THE PROBLEM
Look through the material below for "target". Copy every line that contains it.

INPUT
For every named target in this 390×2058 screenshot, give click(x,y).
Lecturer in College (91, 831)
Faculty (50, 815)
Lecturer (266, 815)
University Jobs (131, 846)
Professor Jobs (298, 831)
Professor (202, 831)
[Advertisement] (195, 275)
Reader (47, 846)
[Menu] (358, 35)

...

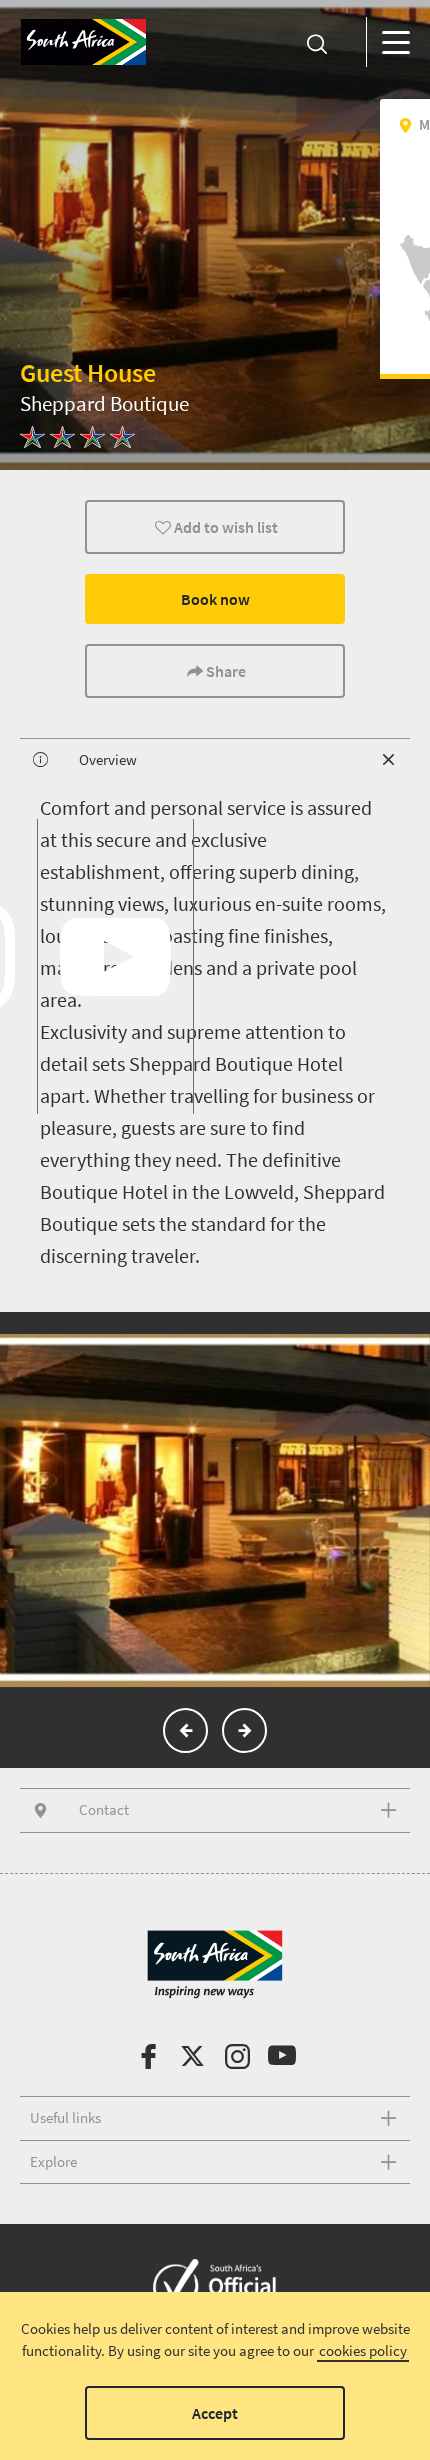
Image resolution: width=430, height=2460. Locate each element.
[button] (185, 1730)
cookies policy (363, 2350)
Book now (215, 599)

==

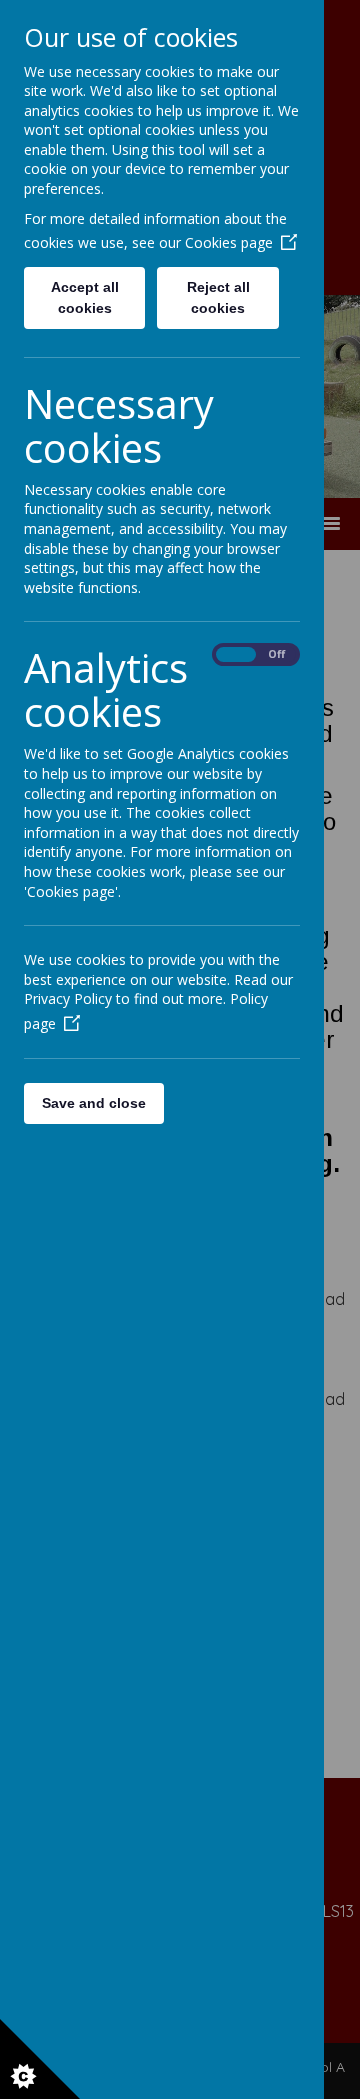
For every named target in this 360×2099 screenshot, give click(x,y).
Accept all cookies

TASK RESULT
For every named target in this 390×2058 screenshot, give click(x,y).
For every named target in this 360×2099 screenshot, give click(x,y).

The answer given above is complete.